Pixel coordinate grounding data
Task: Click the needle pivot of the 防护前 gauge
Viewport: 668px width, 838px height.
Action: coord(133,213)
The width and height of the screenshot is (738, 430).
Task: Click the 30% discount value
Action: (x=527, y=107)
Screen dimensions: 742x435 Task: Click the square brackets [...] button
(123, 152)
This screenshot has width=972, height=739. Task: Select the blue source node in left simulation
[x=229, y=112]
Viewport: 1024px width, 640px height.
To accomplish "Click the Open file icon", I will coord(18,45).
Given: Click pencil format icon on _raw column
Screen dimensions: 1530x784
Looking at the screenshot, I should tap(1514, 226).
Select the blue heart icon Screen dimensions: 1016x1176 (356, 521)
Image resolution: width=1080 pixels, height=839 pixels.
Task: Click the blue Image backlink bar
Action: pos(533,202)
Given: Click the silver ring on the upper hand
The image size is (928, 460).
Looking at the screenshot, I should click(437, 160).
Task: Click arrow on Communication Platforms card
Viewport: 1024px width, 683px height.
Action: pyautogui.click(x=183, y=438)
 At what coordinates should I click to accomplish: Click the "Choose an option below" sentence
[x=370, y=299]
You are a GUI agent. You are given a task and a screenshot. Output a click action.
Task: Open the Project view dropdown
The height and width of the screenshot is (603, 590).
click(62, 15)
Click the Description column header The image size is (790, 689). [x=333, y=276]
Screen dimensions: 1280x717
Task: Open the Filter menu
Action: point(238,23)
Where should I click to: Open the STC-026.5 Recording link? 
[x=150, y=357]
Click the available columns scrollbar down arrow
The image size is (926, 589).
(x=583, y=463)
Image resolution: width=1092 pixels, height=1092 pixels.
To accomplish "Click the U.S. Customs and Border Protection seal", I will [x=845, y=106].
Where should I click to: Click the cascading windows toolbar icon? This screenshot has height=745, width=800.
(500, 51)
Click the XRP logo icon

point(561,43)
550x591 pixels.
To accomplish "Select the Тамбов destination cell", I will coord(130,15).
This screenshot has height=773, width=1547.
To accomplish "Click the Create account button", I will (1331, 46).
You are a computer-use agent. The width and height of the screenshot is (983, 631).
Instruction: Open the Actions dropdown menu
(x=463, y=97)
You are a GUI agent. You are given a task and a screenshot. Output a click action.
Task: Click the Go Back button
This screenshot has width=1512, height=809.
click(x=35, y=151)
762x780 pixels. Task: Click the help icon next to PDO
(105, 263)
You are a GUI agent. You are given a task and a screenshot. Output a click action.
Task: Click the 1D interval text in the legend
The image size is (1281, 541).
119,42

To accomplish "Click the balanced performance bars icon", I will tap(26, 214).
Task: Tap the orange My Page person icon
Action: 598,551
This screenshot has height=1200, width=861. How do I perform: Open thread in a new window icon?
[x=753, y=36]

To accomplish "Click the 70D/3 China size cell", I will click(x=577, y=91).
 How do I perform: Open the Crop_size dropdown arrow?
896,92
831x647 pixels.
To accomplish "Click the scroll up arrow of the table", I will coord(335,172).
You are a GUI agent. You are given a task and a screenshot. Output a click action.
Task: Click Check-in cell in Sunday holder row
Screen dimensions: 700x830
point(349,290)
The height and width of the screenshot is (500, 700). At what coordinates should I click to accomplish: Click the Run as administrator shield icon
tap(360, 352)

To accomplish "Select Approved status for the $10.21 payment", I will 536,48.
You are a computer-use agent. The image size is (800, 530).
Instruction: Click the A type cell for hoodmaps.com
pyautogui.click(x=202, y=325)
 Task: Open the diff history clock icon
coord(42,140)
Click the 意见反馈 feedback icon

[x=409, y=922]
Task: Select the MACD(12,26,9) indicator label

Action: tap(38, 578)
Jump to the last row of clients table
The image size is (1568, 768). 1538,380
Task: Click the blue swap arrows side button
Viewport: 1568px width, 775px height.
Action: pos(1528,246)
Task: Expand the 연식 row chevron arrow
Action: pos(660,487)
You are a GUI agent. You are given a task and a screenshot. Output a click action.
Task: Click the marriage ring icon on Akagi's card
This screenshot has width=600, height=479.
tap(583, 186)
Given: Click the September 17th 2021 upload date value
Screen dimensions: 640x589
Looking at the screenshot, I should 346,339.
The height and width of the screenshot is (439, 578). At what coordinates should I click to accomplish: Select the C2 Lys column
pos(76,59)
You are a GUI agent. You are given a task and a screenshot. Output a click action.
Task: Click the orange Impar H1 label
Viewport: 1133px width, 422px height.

[Exercise brief]
List every line in the records above that contains the word "computer".

[Result for this exercise]
You are a computer-use agent. The width and height of the screenshot is (983, 631).
You are a computer-use agent. The image size is (800, 530).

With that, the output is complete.